Goal
Reproduce the stretch of items from the line containing "Where should I click to: Click" through the end of the items, requests included, and give only those lines. Rescale each click coordinate in their answers by multiplying it by 0.3 and rounding to a whole number, with halves rounded up, and leave the pictures out.

Records for the task
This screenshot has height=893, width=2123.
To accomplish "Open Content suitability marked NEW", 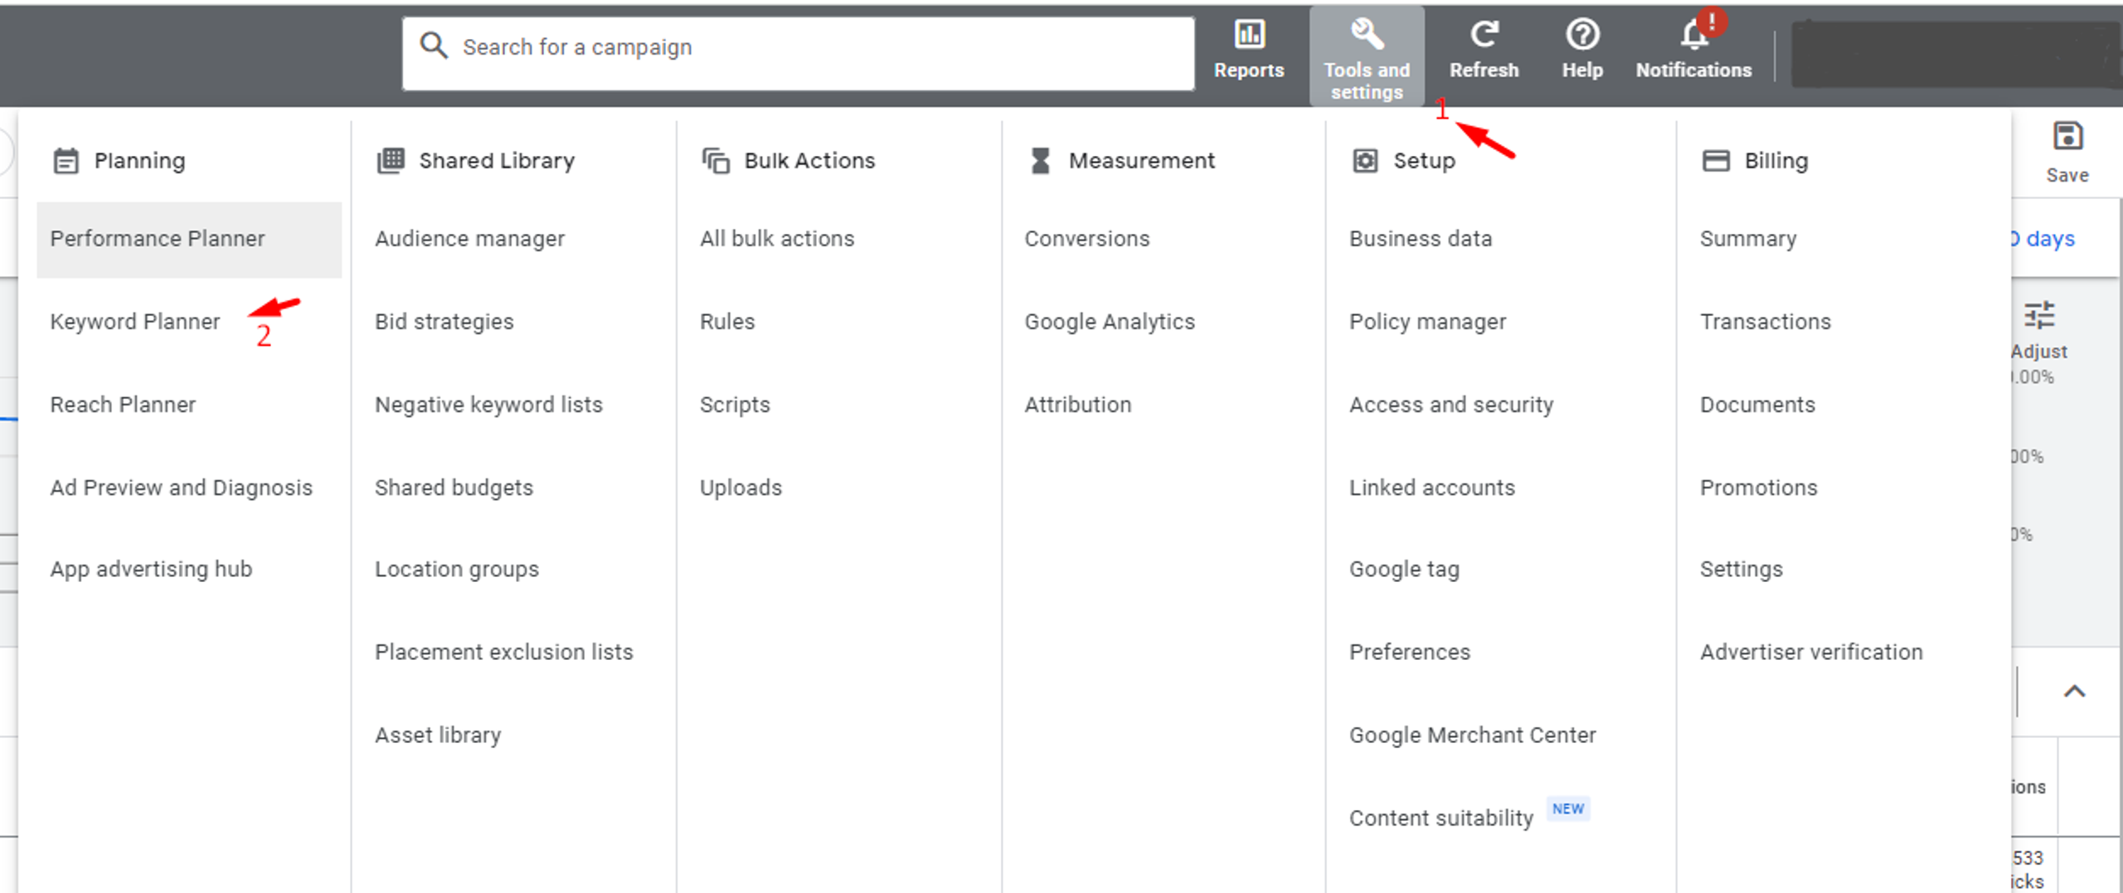I will tap(1441, 818).
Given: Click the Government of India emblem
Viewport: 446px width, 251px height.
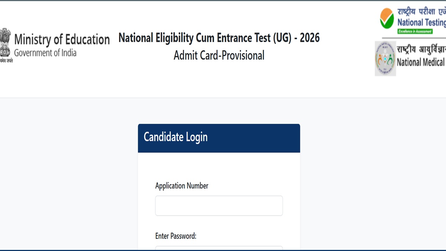Looking at the screenshot, I should 5,42.
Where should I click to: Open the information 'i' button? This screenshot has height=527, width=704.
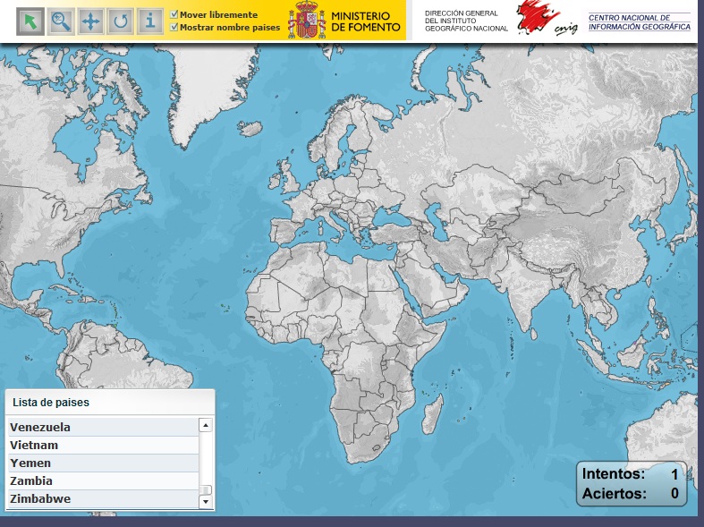150,21
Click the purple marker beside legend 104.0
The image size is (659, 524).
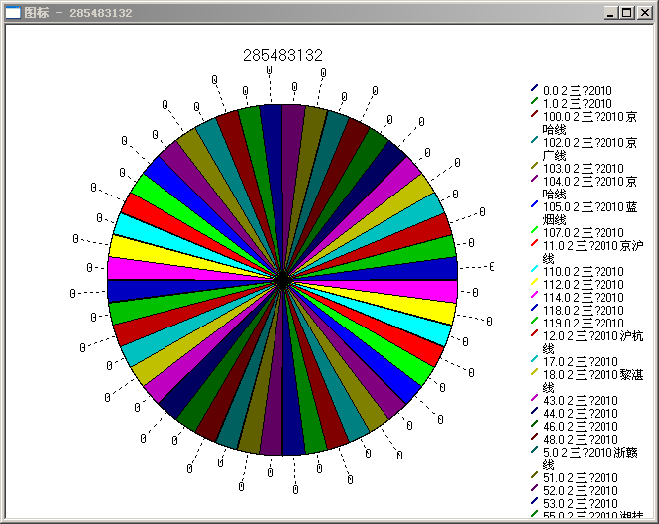click(535, 180)
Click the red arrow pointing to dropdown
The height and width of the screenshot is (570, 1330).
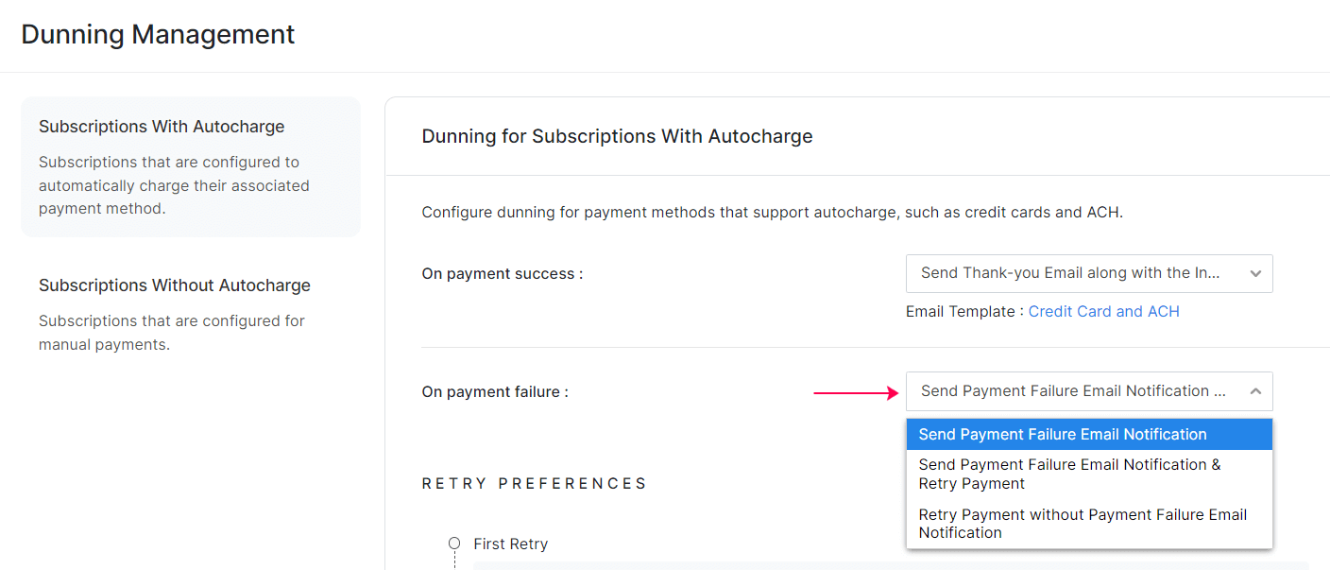click(856, 392)
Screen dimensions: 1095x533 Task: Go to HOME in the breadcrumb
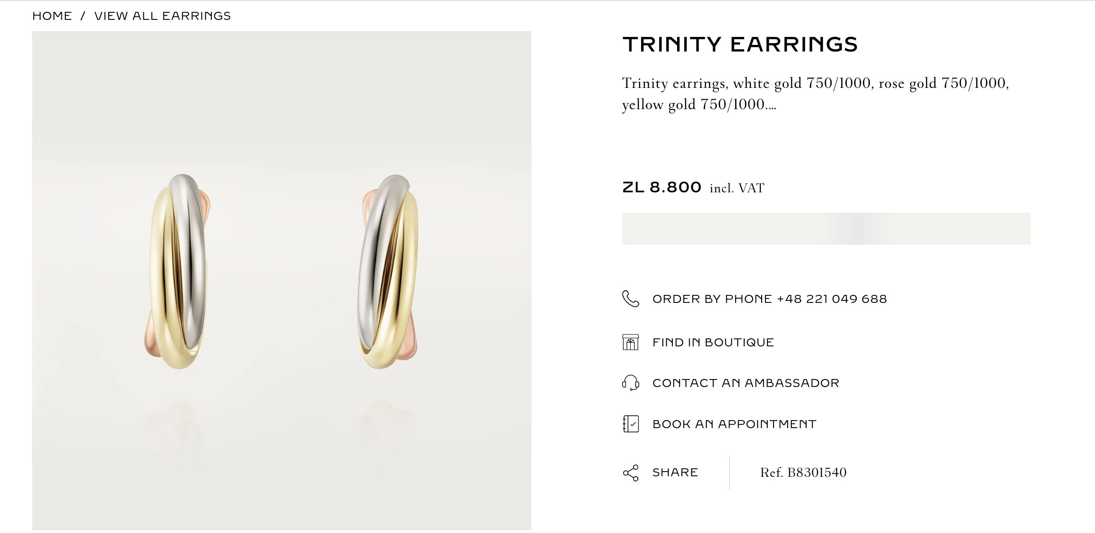[52, 16]
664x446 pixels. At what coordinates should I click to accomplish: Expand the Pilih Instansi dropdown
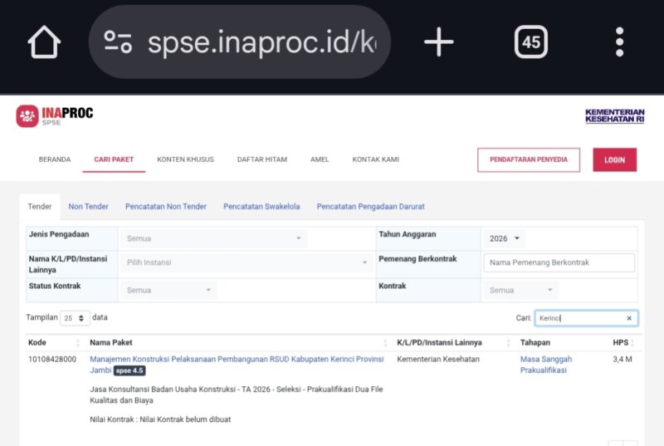[247, 262]
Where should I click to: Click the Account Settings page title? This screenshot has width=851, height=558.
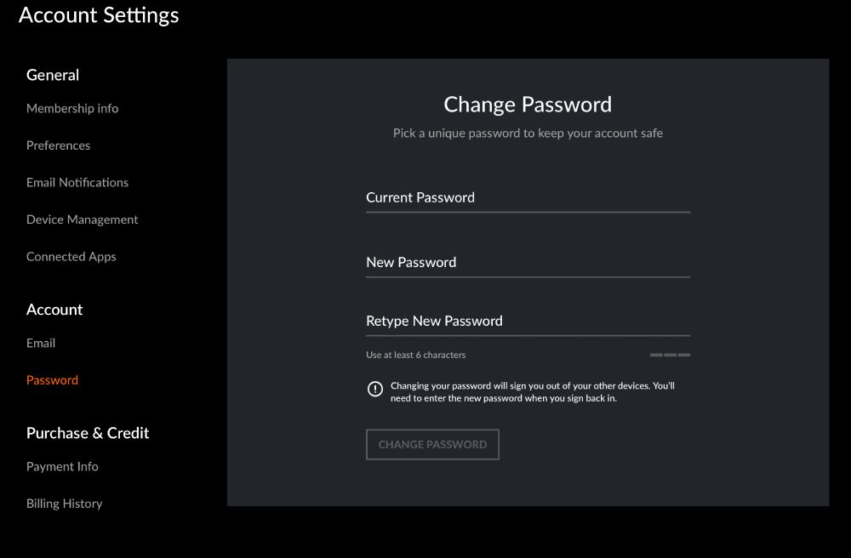[x=99, y=15]
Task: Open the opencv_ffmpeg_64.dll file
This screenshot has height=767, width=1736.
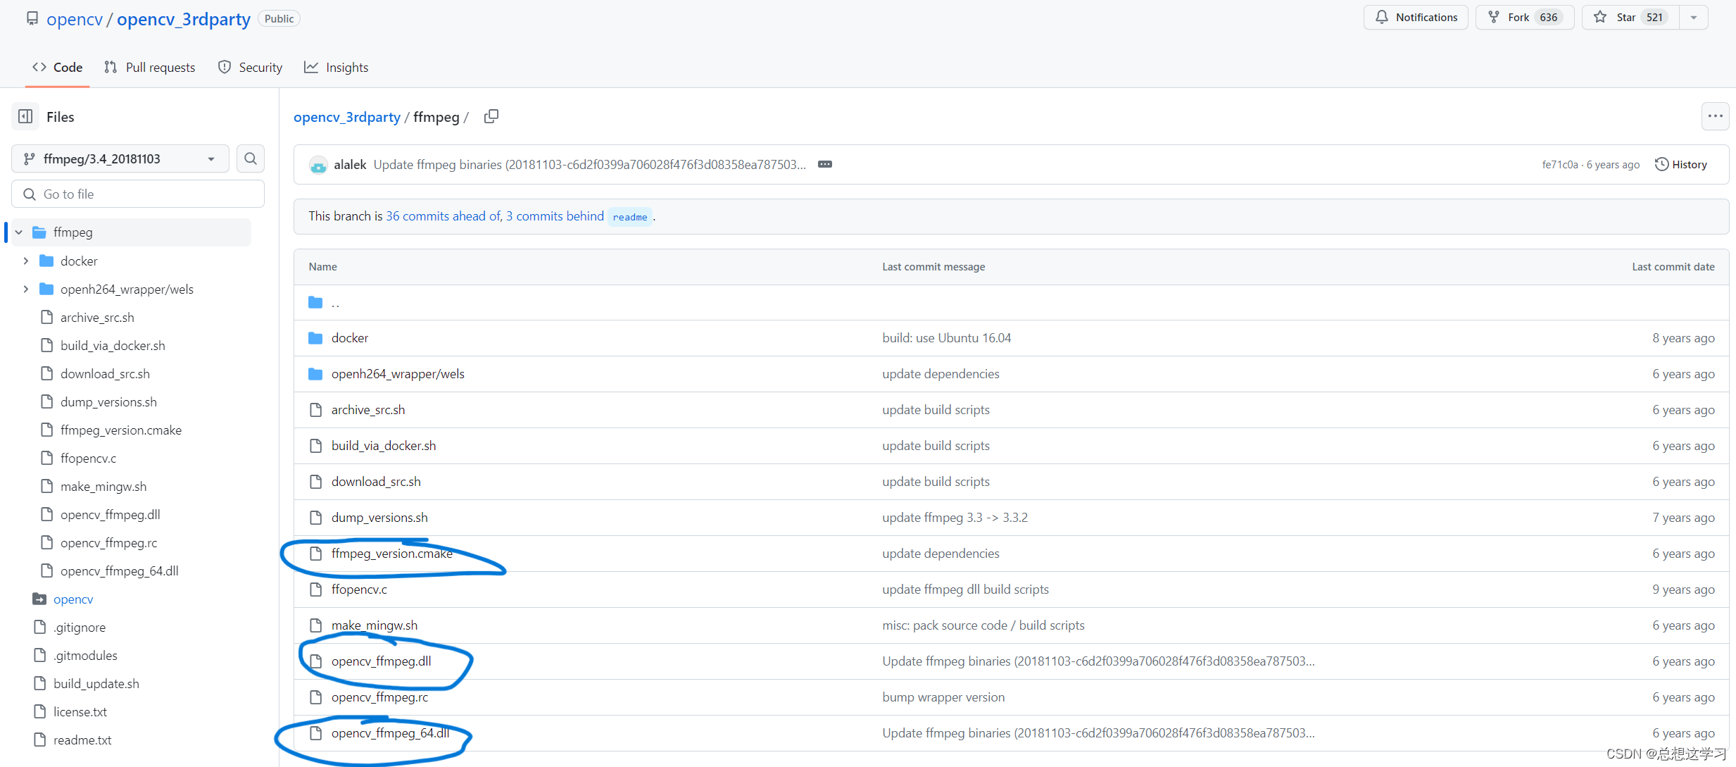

Task answer
Where should I click to: Click the Account Settings page title? This screenshot has width=851, height=558.
[x=30, y=5]
Task: Open the opencv_ffmpeg_64.dll file
This screenshot has height=767, width=1736.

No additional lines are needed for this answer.